Deprecating Or Sunsetting An Endpoint

My personal preference for this is to use Header Deprecation - let's say in version 3 of our hello API, we want to remove /hello/{name} from our routing:

The steps I take are:

  • in version 1 the Route exists as normal
  • in version 2 the Route now has a middleware attached that adds x-deprecated to the headers
  • in version 3 you create your 404 route.

Pretty easy to understand flow, right?

When To Remove Versions Entirely

In my experience, removing a version of an API should be done in line with your customer's use cases - generally, I like to maintain at least 2 major versions of any API - so in version 3, I'd remove version 1 and move all the functionality we are keeping up a level into version 2.

Your personal use case may require more support than that - but the principal applies. You add a deprecation middleware to all routes that adds x-deprecated-version to the headers, as well as clearly documenting that.

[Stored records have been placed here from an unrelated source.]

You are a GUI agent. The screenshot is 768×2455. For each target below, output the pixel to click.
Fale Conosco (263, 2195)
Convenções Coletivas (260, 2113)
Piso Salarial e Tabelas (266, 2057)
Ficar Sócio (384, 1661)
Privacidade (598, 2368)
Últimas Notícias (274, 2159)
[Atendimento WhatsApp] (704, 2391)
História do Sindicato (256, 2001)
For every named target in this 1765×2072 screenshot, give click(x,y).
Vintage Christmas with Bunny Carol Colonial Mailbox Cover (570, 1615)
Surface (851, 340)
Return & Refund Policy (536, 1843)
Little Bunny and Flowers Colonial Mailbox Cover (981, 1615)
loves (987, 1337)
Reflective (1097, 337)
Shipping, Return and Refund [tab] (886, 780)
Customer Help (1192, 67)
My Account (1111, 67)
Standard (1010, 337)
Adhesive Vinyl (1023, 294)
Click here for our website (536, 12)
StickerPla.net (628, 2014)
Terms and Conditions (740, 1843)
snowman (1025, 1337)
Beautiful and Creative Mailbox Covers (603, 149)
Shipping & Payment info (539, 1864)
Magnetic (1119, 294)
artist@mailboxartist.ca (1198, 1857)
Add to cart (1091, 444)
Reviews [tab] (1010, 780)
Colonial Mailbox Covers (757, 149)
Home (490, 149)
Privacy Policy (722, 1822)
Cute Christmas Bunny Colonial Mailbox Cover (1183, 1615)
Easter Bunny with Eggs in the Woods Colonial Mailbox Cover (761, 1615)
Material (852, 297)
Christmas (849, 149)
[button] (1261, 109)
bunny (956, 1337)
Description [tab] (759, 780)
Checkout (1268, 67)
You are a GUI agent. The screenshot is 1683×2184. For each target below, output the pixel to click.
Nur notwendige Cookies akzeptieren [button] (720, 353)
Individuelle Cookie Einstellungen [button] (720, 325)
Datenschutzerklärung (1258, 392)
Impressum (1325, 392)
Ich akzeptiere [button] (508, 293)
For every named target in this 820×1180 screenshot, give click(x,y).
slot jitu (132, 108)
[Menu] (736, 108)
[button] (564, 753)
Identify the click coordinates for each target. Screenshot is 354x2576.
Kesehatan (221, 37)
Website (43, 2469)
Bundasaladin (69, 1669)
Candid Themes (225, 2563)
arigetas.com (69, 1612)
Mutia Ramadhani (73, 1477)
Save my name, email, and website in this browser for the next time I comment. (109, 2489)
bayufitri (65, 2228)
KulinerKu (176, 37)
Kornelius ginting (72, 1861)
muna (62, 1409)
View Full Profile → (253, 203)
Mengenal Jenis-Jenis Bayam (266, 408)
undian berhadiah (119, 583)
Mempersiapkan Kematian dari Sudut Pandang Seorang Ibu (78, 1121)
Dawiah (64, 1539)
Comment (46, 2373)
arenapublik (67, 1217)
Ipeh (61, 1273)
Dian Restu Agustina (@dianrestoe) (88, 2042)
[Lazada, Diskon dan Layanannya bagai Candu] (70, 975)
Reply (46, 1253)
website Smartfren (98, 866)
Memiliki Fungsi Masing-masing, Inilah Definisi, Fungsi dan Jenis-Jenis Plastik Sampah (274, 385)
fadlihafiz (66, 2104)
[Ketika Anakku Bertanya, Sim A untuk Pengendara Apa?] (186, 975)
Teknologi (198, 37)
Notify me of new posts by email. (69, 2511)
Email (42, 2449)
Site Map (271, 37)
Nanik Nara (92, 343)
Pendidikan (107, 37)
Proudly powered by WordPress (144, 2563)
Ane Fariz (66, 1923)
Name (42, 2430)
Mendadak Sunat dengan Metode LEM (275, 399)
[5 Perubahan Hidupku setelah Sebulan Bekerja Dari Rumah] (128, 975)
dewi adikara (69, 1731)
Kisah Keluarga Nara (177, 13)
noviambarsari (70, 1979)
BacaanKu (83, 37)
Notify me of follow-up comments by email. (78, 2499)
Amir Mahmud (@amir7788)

So, with this in place, we now handle all our requirements:

  • Request Structure - What your user sends to you
  • Response Structure - What your user receives from you
  • Business Logic - What your API actually does
  • New Endpoints - Something new your user can call
  • Remove Endpoints - Taking Something away your user can no longer call
  • Deprecations / Sunsetting - Adding warnings to things

And we briefly touched on deprecating an entire version - does that wrap everything up in a nice little package? not really.

Talking To Your Users

Your API users are the most important people when it comes to your API - the more you talk to your users, the more you'll learn about what works for them and what doesn't. Here's the list of questions I try to get answers from my users about:

  • Is the API easy for the developers to integrate with?
  • Can you predict the responses of your API?
  • Can you predict the routes of your API?
  • Is there anything you wish the API did that it doesn't?
  • Is there anything you wish the API didn't do that it does?

This sort of feedback really helps when designing versioning in your API, as the users can help you form ideas and concepts for future versions, as well as help you identify bugs you don't know about, or developer pain points you don't know about.

Remember - effective API versioning hinges on solid code architecture and robust management practices. It's also crucial to maintain comprehensive API versioning documentation. While it's essential to communicate with your users and provide support for at least two versions during their integration period, never underestimate the power of well-crafted documentation in guiding them through the transition.

API versioning is a crucial aspect of software engineering that allows us to introduce changes to our APIs while maintaining backward compatibility. A well-structured project, like the one discussed, with organized directories for different versions, endpoints, models, and configurations, serves as a solid foundation. Implementing strategies, such as the Strategy Pattern, for handling business logic variations between versions ensures flexibility. Adding new endpoints and gracefully removing or deprecating old ones is made straightforward by cascading routing. Ultimately, successful API versioning goes beyond code; it involves engaging with users to understand their needs, predict responses, and shape future versions. Effective versioning, good code structure, and user feedback together form the pillars of a robust API development strategy.